Having non-zero Limit*s causes performance problems due to accounting overhead in the kernel. We recommend using cgroups to do container-local accounting.
We set LimitNOFILE, LimitNPROC and LimitCORE to infinity to prevent overhead due to accounting

thaJeztah · 2018-07-13T06:29:47Z

Looks like you want to enable this for a specific container; in that case, use the --ulimit option on docker run; https://docs.docker.com/engine/reference/commandline/run/#set-ulimits-in-container---ulimit

jmarcos-cano · 2018-07-13T13:38:13Z

sorry no mentioned it earlier, im on swarm mode sir.

thaJeztah · 2018-07-13T14:17:42Z

Nope, that option isn't available (yet?) for swarm mode; the problem is not reproducible when starting a container manually? (docker run?) Setting the daemon option will affect every container, so I doubt that's what you want.

jmarcos-cano · 2018-07-17T21:28:23Z

yep it is not reproducible in single docker run, yep I can disable that feature for every container, however i'm just afraid of

Having non-zero Limit*s causes performance problems due to accounting overhead in the kernel. > We recommend using cgroups to do container-local accounting.

→ **Problem to solve**
In the Docker container limits thread, which settings are set to infinity?

→ **Data extract**

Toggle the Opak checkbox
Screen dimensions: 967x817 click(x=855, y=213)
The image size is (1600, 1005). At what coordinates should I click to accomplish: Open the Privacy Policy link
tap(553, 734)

→ **Final result**
LimitNOFILE, LimitNPROC and LimitCORE